I am currently working with Great Expectations (version) to build a dashboard on top to interactively provide the expectation configuration.
As an example, the JSON version of the expectation might look like this:
from great_expectations.core.expectation_configuration import ExpectationConfiguration
expectation_configuration = ExpectationConfiguration(
expectation_type = "expect_column_values_to_be_in_set",
kwargs = {
"column": "col_a",
"value_set": ["test"],
},
)
Instead of coding this, I want to provide a dashboard to provide this information.
In order to prevent hardcoding of variables, I am currently trying to gather the following information programmatically:
- List of all expectation types.
- Which of these are available for Pandas and and which for Spark.
- For each type, the possible arguments and their type (in the end, computationally for the arguments also listed in the expectation catalog, e.g., here).

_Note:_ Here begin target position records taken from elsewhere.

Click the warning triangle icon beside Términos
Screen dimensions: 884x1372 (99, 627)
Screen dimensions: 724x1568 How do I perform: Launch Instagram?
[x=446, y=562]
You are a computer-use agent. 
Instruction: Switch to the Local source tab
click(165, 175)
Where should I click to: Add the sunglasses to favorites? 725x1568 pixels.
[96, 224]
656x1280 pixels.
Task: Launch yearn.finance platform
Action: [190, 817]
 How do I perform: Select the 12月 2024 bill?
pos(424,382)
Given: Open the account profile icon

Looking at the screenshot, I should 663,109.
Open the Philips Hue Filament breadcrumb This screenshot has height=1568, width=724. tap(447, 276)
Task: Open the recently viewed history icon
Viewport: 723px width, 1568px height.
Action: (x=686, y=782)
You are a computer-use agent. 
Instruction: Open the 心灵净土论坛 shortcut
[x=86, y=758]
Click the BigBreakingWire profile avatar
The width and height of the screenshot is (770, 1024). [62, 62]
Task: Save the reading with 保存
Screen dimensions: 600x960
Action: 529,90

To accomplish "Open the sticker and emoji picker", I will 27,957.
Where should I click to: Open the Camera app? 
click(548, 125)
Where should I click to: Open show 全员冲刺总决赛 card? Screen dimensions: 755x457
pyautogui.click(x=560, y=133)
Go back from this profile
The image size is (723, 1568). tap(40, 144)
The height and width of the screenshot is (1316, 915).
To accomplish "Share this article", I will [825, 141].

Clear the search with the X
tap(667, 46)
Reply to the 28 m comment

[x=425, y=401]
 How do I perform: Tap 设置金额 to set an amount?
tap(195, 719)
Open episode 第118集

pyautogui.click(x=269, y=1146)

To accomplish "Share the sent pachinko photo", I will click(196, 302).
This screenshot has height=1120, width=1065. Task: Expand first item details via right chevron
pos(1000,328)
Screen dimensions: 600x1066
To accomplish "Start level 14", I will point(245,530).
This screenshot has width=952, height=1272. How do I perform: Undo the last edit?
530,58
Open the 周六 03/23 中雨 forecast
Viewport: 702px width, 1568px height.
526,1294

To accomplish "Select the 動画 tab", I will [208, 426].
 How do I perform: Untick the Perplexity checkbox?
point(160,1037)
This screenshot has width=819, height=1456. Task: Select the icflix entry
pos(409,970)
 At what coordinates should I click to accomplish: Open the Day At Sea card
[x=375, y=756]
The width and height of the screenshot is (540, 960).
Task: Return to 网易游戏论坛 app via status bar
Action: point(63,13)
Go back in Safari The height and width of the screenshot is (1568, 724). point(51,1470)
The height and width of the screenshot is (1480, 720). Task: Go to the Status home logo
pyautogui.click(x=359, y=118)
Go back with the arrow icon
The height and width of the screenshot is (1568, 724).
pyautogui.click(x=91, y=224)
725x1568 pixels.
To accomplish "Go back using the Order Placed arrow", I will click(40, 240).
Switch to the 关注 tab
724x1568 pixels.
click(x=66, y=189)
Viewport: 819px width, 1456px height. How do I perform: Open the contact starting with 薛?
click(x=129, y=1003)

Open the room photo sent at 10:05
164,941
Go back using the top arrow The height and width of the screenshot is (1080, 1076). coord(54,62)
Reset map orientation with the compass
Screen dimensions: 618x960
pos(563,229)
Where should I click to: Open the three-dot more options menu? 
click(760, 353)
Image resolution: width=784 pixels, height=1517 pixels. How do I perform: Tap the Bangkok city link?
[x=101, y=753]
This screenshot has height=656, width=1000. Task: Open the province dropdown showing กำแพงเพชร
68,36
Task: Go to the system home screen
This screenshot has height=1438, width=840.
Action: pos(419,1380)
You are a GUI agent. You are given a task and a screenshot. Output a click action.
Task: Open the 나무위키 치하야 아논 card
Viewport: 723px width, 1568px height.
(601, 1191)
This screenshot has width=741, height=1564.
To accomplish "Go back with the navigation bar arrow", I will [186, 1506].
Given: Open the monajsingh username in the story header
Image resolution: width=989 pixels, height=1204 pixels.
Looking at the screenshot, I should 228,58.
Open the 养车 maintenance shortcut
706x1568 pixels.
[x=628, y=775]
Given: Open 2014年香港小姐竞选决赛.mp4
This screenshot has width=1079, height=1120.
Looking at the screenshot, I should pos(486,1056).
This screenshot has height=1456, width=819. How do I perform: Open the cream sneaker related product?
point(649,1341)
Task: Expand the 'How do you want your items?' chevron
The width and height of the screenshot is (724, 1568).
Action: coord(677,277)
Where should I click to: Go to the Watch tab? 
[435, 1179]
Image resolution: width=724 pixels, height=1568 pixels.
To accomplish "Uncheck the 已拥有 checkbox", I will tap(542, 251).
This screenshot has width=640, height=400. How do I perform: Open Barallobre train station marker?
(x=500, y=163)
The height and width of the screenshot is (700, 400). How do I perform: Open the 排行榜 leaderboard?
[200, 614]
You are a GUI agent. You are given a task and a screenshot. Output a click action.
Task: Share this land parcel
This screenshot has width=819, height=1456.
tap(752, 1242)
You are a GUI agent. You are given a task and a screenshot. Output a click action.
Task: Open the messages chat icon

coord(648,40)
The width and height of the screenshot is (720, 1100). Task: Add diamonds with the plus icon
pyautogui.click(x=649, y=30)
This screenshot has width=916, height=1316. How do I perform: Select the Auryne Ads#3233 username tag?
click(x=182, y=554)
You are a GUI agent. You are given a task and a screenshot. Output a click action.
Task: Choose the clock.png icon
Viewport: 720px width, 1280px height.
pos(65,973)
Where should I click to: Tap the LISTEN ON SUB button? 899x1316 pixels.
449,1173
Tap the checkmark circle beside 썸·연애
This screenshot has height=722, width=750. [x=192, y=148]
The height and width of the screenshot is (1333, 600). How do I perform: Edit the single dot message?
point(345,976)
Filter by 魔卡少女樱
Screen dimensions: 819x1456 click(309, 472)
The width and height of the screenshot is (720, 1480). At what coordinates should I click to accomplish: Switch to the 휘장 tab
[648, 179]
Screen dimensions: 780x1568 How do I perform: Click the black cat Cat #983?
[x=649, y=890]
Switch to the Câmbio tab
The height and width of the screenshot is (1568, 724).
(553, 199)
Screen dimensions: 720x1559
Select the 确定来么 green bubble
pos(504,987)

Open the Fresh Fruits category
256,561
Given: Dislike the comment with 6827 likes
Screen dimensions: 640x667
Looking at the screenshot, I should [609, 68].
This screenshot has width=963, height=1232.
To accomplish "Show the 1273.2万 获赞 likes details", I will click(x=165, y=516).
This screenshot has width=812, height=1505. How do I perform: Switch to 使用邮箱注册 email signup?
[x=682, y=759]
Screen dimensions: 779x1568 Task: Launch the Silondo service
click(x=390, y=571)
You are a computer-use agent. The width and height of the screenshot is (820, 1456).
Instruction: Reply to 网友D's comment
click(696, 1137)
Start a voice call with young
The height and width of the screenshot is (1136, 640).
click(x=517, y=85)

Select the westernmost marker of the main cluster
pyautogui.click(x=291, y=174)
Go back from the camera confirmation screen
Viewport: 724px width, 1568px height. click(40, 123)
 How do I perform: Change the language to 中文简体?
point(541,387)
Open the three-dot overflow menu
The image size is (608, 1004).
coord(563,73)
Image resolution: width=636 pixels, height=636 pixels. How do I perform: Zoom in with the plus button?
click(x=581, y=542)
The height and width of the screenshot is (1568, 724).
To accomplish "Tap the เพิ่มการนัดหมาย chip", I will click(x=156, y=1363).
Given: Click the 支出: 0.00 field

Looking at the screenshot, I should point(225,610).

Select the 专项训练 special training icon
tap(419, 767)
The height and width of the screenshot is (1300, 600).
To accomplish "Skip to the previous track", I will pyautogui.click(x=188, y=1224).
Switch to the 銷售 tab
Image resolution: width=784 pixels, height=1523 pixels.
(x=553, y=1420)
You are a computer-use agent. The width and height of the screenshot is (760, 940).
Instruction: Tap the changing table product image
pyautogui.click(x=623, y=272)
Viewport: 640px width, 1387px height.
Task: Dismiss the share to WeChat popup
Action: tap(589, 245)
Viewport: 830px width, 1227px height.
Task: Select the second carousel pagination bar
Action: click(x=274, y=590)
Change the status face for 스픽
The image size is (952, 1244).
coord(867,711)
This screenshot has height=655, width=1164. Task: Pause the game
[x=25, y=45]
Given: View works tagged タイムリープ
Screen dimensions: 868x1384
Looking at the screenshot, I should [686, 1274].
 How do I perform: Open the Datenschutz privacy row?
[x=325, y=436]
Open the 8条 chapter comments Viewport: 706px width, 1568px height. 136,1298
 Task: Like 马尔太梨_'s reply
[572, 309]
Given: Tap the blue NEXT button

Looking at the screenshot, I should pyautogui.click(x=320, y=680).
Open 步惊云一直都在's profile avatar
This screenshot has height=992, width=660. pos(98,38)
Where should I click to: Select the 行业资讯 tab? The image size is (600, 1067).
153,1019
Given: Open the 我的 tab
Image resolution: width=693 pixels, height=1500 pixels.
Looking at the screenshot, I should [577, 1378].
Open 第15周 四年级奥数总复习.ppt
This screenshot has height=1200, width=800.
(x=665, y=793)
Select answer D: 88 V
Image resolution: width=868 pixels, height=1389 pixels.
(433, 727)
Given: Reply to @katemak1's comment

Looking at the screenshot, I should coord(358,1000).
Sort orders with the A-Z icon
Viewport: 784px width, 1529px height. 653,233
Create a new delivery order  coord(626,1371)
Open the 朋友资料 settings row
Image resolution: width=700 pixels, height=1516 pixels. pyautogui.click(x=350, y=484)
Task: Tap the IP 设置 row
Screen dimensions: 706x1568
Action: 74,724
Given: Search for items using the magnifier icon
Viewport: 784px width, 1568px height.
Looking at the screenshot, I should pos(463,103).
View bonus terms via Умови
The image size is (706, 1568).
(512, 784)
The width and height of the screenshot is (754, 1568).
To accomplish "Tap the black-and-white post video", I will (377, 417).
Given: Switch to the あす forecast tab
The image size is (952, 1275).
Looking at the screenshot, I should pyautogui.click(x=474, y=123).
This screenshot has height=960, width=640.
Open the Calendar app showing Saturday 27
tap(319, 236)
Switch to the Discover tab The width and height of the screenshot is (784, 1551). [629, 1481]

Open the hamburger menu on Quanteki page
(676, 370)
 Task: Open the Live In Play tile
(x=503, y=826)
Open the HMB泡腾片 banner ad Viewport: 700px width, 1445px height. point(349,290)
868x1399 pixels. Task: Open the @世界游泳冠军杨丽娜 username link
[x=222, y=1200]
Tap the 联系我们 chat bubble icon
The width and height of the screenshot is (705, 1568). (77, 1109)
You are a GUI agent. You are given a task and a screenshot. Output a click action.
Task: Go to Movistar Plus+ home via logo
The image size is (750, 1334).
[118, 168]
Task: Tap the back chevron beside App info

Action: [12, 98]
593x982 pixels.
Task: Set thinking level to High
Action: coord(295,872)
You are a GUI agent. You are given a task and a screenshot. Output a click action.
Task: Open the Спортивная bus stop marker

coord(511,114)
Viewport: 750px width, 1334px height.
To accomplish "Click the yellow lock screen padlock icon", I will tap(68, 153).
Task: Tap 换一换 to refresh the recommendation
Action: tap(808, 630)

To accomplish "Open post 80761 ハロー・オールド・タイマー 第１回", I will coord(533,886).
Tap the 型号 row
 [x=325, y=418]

One partial idea is currently is to use ExpectationConfiguration.kwarg_lookup_dict which partially contains this information - but it seems to be missing some information:
{
'domain_kwargs': ('column', 'row_condition', 'condition_parser'),
'success_kwargs': ('value_set', 'mostly', 'parse_strings_as_datetimes'),
'default_kwarg_values': {
'row_condition': None,
'condition_parser': 'pandas',
'mostly': None,
'parse_strings_as_datetimes': None,
'result_format': 'BASIC',
'include_config': True,
'catch_exceptions': False
}
}
I also tried playing around with the Validator class but it only returns the complete list of names and no further information:
from great_expectations.validator.validator import Validator
from great_expectations.execution_engine import SparkDFExecutionEngine, PandasExecutionEngine
validator_ = Validator(SparkDFExecutionEngine())
# 53 - the same for Pandas and Spark
print(len(validator_.list_available_expectation_types()))